Incident communication
Tell users when auth is broken
When Olympus is down (or degraded), users can't sign in. They're stuck. Communicate clearly.
Status page
A separate domain (status.your-domain.com) hosted outside your main infra, so if main infra is dead, status still works.
Tools:
- Atlassian Statuspage (paid).
- BetterStack.
- Self-hosted Cstate / Upptime (GitHub-hosted static).
Manual incident lifecycle
Mark status page:
[Identified - 2026-05-13 14:32 UTC]
We're aware of users unable to sign in. Investigating.
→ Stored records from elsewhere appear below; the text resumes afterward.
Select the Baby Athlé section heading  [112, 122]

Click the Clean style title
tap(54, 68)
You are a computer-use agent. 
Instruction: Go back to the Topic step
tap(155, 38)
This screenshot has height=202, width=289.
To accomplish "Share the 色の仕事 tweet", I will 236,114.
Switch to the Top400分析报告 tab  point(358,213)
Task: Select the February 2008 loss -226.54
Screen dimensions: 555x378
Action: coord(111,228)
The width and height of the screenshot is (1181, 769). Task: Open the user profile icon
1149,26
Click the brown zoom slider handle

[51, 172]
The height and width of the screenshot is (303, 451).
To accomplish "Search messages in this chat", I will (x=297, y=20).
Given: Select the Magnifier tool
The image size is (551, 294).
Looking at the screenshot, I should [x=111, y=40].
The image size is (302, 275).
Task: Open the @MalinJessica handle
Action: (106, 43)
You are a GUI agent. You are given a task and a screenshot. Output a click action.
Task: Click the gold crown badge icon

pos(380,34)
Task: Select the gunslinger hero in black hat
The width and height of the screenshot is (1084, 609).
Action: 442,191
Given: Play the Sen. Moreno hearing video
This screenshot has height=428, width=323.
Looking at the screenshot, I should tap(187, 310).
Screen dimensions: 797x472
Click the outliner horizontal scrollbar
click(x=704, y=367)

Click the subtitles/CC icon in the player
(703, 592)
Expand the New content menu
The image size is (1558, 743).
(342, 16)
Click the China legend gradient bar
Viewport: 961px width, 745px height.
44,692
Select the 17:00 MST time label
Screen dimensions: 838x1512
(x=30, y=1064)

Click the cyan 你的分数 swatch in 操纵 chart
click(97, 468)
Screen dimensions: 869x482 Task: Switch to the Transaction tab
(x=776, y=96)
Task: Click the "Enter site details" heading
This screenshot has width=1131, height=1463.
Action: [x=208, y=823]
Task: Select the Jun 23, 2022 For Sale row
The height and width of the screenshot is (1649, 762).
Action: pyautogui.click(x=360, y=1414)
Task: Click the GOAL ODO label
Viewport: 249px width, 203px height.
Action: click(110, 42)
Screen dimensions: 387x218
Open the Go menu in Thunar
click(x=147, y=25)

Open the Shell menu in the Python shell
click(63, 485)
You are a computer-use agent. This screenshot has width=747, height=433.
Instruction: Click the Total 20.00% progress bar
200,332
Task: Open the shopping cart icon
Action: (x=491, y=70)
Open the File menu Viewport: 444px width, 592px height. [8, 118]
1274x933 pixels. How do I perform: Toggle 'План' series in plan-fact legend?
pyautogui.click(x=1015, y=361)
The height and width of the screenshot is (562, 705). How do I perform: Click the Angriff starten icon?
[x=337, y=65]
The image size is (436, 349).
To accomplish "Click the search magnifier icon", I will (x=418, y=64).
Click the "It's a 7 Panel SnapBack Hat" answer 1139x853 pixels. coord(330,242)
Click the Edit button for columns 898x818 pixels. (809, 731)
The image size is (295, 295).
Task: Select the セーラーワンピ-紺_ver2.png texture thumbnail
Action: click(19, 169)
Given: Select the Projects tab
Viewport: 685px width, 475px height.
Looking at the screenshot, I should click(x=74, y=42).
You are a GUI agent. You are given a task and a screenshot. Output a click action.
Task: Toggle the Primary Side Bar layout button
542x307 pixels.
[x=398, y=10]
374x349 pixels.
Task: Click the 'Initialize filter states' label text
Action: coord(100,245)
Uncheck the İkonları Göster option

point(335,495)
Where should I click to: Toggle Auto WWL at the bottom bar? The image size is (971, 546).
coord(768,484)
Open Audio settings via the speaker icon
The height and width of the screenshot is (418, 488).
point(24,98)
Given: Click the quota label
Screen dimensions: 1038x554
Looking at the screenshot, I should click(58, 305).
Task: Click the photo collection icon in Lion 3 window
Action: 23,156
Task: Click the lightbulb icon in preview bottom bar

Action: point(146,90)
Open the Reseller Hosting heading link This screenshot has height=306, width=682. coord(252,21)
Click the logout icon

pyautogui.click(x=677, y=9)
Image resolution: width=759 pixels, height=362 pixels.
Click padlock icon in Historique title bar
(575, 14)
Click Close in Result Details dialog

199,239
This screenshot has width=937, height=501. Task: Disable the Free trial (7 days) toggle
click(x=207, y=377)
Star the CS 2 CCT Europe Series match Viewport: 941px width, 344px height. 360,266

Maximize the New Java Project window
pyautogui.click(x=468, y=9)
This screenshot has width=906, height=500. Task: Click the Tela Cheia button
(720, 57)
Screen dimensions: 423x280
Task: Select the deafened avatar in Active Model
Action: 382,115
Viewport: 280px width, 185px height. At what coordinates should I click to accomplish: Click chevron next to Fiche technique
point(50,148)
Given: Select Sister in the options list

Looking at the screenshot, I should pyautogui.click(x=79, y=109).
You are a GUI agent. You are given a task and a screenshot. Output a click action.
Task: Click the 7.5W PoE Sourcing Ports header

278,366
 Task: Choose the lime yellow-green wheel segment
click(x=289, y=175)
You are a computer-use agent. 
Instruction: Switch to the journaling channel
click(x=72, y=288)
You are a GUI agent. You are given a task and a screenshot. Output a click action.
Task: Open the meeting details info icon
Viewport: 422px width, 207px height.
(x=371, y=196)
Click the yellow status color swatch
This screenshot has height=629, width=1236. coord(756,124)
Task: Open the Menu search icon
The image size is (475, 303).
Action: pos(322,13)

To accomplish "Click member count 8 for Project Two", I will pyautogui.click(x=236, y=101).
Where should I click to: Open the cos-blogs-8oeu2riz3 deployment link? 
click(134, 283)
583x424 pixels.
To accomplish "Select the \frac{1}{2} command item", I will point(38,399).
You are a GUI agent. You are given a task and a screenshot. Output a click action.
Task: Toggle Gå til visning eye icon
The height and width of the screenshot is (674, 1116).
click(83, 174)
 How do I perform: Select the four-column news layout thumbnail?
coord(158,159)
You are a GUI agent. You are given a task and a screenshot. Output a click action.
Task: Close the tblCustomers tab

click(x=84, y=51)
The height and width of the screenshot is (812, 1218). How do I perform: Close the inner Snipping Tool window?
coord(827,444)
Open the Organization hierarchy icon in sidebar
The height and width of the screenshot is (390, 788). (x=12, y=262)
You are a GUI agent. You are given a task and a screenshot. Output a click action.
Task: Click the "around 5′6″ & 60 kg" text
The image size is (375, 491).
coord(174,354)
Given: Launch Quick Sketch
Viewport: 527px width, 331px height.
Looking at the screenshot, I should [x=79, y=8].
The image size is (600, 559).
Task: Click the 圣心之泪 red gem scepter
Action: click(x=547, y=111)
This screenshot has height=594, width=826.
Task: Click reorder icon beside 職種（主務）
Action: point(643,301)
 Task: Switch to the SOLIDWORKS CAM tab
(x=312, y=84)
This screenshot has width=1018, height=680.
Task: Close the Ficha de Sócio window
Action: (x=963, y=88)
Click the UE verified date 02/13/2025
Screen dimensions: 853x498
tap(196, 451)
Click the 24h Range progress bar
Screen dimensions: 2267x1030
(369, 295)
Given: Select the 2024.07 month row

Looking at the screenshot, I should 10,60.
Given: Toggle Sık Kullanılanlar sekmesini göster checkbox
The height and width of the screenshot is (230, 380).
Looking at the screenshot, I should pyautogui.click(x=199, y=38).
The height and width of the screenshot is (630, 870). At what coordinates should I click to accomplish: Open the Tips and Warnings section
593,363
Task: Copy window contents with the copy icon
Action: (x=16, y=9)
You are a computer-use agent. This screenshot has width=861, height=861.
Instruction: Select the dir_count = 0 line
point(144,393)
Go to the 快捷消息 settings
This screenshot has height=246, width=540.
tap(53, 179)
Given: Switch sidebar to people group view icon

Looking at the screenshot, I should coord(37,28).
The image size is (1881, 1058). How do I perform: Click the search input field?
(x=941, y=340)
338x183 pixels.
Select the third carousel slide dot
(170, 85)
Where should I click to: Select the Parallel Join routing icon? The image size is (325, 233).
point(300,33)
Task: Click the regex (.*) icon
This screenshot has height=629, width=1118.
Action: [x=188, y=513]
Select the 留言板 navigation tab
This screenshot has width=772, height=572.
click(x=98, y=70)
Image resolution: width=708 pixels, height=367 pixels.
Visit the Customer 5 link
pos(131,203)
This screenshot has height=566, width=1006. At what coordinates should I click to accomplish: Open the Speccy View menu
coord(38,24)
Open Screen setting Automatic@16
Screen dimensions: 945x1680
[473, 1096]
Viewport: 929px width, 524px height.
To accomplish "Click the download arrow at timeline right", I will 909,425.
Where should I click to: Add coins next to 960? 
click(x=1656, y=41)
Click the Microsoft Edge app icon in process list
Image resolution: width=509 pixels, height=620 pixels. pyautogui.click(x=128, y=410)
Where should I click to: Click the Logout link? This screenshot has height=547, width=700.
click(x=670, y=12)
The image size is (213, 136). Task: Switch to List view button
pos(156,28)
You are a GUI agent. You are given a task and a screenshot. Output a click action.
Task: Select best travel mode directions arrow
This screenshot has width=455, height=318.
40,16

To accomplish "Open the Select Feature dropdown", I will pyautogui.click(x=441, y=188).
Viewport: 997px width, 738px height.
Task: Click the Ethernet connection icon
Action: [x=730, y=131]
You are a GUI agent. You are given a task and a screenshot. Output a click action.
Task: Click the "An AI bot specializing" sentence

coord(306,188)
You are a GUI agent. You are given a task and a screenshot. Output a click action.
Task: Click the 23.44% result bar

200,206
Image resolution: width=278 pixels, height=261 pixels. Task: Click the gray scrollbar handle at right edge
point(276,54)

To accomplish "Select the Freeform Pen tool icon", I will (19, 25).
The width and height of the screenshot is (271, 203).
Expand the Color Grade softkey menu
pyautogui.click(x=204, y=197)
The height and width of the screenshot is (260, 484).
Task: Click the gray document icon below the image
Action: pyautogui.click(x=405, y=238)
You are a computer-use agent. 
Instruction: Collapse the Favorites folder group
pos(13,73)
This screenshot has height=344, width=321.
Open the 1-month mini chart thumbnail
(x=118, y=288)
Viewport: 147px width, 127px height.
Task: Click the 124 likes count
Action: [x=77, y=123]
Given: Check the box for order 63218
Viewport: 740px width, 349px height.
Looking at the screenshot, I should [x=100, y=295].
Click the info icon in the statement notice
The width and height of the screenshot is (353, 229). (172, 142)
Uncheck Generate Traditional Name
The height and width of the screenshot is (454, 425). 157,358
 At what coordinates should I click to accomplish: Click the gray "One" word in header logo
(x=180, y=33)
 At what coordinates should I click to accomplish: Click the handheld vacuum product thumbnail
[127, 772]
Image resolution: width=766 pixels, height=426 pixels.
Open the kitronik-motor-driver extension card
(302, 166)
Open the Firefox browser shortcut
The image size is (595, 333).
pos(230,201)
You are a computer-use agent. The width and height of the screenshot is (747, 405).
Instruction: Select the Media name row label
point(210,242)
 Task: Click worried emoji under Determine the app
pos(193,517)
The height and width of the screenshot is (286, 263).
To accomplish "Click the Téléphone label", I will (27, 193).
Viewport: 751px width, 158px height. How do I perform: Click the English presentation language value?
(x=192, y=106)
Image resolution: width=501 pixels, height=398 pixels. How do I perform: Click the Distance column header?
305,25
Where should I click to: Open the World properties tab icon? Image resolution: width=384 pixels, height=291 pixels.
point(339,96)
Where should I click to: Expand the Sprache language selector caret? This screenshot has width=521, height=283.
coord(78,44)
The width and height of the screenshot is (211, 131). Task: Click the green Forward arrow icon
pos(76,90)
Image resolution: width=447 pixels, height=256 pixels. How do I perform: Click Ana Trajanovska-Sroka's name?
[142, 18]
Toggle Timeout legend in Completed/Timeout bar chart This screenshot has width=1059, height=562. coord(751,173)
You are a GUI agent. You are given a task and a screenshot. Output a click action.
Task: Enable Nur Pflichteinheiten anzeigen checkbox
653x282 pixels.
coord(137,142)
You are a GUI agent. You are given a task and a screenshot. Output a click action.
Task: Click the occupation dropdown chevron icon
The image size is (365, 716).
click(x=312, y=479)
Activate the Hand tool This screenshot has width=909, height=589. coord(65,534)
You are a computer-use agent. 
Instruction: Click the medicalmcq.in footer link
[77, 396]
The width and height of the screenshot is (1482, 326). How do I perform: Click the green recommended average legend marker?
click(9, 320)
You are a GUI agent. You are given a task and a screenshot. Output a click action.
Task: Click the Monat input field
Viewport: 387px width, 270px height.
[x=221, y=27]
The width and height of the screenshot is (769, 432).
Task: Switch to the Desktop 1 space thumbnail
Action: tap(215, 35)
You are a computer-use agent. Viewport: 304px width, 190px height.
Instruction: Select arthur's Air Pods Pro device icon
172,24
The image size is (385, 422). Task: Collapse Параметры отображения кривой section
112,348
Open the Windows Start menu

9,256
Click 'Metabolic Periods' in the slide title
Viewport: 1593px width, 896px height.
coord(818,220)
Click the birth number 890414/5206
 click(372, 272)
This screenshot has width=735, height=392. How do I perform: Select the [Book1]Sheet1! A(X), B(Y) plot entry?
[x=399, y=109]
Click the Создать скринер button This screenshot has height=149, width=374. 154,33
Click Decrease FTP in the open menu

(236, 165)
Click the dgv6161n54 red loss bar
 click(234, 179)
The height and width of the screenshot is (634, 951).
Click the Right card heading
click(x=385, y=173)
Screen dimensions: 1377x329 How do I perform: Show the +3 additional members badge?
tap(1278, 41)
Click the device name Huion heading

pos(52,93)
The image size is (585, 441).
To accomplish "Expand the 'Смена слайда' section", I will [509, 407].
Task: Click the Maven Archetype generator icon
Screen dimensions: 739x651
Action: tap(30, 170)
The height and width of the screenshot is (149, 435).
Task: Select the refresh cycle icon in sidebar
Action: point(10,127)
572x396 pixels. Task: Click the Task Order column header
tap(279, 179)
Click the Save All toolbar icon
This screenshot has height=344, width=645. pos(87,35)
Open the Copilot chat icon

[Investigating - 14:45 UTC]
We've identified the issue: database connection pool exhaustion.
Working on a fix.
[Identified - 15:02 UTC]
Fix deployed. Monitoring recovery.
[Resolved - 15:30 UTC]
Authentication is back to normal. Postmortem to follow.Time-stamped, factual, no jargon.
Notification channels
When you mark "Identified," notifications:
- Email to subscribers.
- Webhook to Slack channel.
- RSS feed.
- Twitter / Bluesky (status page integrations).
Customers subscribe to whatever they prefer.
Severity levels
Define:
- Major outage: total inability to sign in.
- Partial outage: some users can't sign in (specific provider).
- Degraded: slow but functional.
- Maintenance: scheduled, communicated in advance.
Use consistent labels. Customers learn what each means.
What to say (and not say)
Say:
- What's happening (high level).
- Estimated time to fix.
- What to do (or "no action needed").
Don't say (yet):
- Specific cause (in progress).
- Blame (vendor, team).
- Speculation.
Save those for the postmortem.
In-app banner
Beyond status page, banner in app:
{incident && (
<Banner intent={incident.severity}>
{incident.message}
<Link href={`https://status.your-domain.com/incident/${incident.id}`}>
View status
</Link>
</Banner>
)}Fed from status page API.
Comms during the incident
Update every:
- 15 min while investigating.
- 30 min after identification.
- Resolution + 30 min ("monitoring").
Even "no update, still investigating" is communication. Silence is the worst.
After resolution
Within 5 business days, post the postmortem:
Postmortem: Authentication outage on 2026-05-13
Summary
-------
On May 13, between 14:32 and 15:30 UTC, ~80% of sign-in attempts failed.
Root cause: connection pool exhaustion after a config change.
Timeline
--------
14:32 - Config change rolled out.
14:35 - First reports of sign-in failures.
14:42 - Incident identified.
14:55 - Mitigation: rolled back config.
15:02 - Auth recovering.
15:30 - Fully resolved.
Root cause
----------
Yesterday's config change increased the pool size, but a faulty entry
caused fewer-than-expected connections. Under traffic, the pool was exhausted.
Action items
------------
1. Add automated validation of config changes (Owner: SRE, due May 25).
2. Add canary deploy for config (Owner: Platform, due June 1).
3. Add connection pool monitoring (Owner: Platform, done).Honest. Future-focused. No blame.
Customer notification
For B2B with SLAs, notify directly:
Subject: Authentication outage on 2026-05-13, postmortem
Dear Customer,
Yesterday we experienced an authentication outage affecting approximately
80% of sign-in attempts between 14:32 and 15:30 UTC.
We've published a full postmortem here: [URL]
As required by our SLA, you're entitled to a 5% service credit for the
affected period, which will be applied to your next invoice.
We're sorry for the disruption.
[Your Team]Apologize. Don't hide. Demonstrate the credit.
When NOT to mark
Some events feel like outages but aren't:
- One user can't sign in (might be user-side).
- A specific edge feature broken (not "authentication").
Mark only when meaningfully widespread. Otherwise: noise.
Maintenance
For scheduled work:
Scheduled maintenance - 2026-05-20 04:00-04:30 UTC
We're upgrading our database. Authentication may be briefly unavailable.
Subscribed users will receive notification 48h beforehand.Announce. Conduct. Confirm complete.
Practice
Quarterly: tabletop exercise. Pretend outage happens. Walk through:
- Detection: how fast?
- Internal coordination: Slack channel ready?
- Status page: who can update?
- Customer comms: who writes the email?
Tighten the process. When real, faster.